**提示文**

=====

だから素敵! あの人のヘルシートーク:俳優・渡辺篤史さん

2003.12.10 101号 4面

日曜日の朝、「いつかこんな家に住めたらなあ」という素敵なリビングの中に、俳優・渡辺篤史さんの笑顔がある。『建もの探訪』(テレビ朝日)のリポーターはもう15年、その間訪れた建物は750軒に上る。家へのこだわりは、生まれ育った茨城県筑波山麓の環境にあった。その原風景「蔵」を追いかけての心の旅、街づくり文化論を語っていただいた。

小学校三年まで暮らした田舎は、本当に素晴らしい所でした。特に母家続きの蔵が僕の遊び場。ジイさんが集めた古道具、たくさんの書籍、ガラクタ…。畑からもいできたキュウリを仲間と食べたり、鬼ごっこをしたり。ちょっと不思議な空間で、まさに僕の城で、隠れ家だったんです。漆喰の壁。貯蔵しているコメや発酵する物の匂い。多感な時期に体験したことだから、しっかり自分の中に残っています。

一方、東京に出てきたら文化住宅という名のベコベコの家。でもこの安普請に住んだおかげで、ずっと理想の家を追い求める気持ちになったのかもしれない。その家と蔵との間を埋めるためにね。「ああ、あそこに帰りたいな」、といってももう主の代わってしまった田舎に帰りたいというのではなくて。散歩をしていても気に入った家の前でしばらく見ていたり。幼くて説明する方法は分からなかったけれど、自然のあり方とか、建物の持っている意味、大人になって本当のことが分かるまで、大きな疑問符をつけてありました。

=====

**提供情報**
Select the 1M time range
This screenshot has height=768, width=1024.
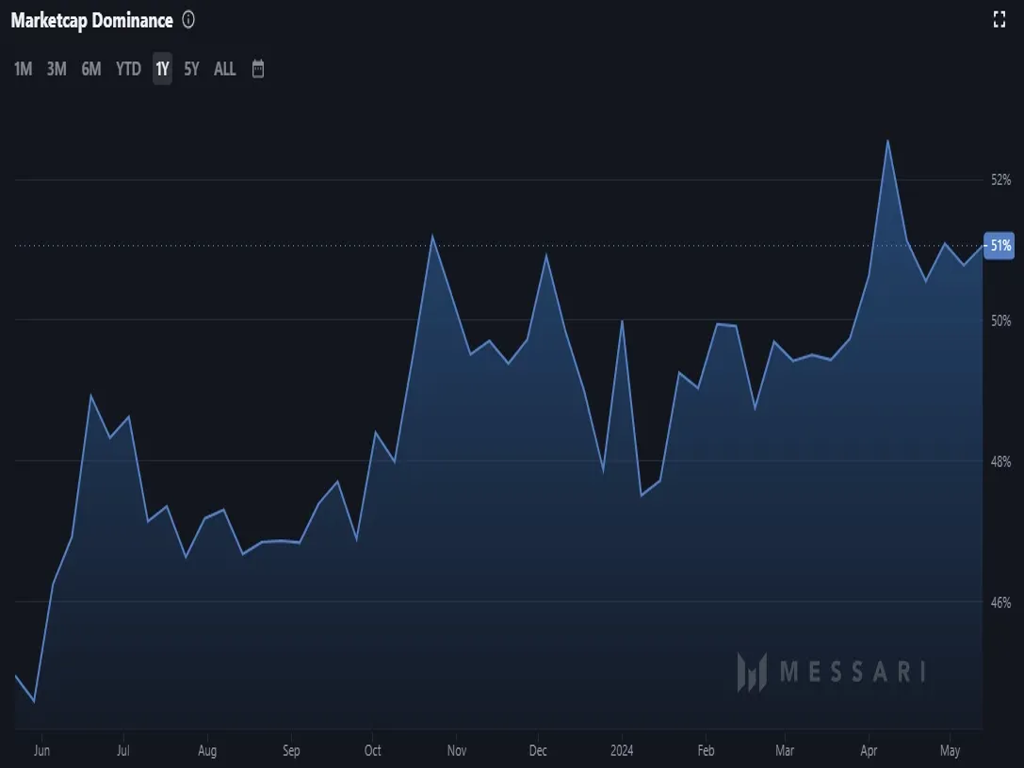[23, 69]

=====

**指示**
A: 渡辺篤史さんのインタビュー記事によると、『建もの探訪』で訪れた建物は何軒に上りますか?
B: 渡辺篤史さんのインタビュー記事のうち、「だから素敵! あの人のヘルシートーク:俳優・渡辺篤史さん」を含む箇所から始め、「かり自分の中に残っています。」の後で終わる部分をそのまま書き写してください。
C: 渡辺篤史さんのインタビュー記事の最後の文に続けて、その先を書き進めてください。

**解答結果**
A: 750軒です。

B:
だから素敵! あの人のヘルシートーク:俳優・渡辺篤史さん

2003.12.10 101号 4面

日曜日の朝、「いつかこんな家に住めたらなあ」という素敵なリビングの中に、俳優・渡辺篤史さんの笑顔がある。『建もの探訪』(テレビ朝日)のリポーターはもう15年、その間訪れた建物は750軒に上る。家へのこだわりは、生まれ育った茨城県筑波山麓の環境にあった。その原風景「蔵」を追いかけての心の旅、街づくり文化論を語っていただいた。

小学校三年まで暮らした田舎は、本当に素晴らしい所でした。特に母家続きの蔵が僕の遊び場。ジイさんが集めた古道具、たくさんの書籍、ガラクタ…。畑からもいできたキュウリを仲間と食べたり、鬼ごっこをしたり。ちょっと不思議な空間で、まさに僕の城で、隠れ家だったんです。漆喰の壁。貯蔵しているコメや発酵する物の匂い。多感な時期に体験したことだから、しっかり自分の中に残っています。

C:
『建もの探訪』、最初は公共施設から始まったんです。第一回は沖縄の守礼門の崖下にある小学校。土地の赤土を使った赤瓦が使われていて、その瓦の裏側に全校生徒の名前が入れてある。二回目は同じ沖縄の名護の市庁舎。地場産のブロックに赤土を入れた建材を使って、クーラーを入れなくても自然の風が「風の道」を通して取り込まれるようになっている。舎内には人々が憩えるテラスがある。海風の中、ブーゲンビリアが咲いてそこで昼間から集まって何やら楽しそうなおじいちゃん、おばあちゃんたち。みなさんすごく、元気なんだ。

その後、僕の提案で方向が変わっていきました。ずっと住宅の雑誌を集めていて、部屋に並べていた。手にとってページをめくるたびに、どうしてもそこで止まってしまう素敵な家がある。そこに紙を挟んで、何十冊かプロデューサーの所に持っていったら、「いいじゃない、このページたちの訪問記をやってみたいね」ということになりました。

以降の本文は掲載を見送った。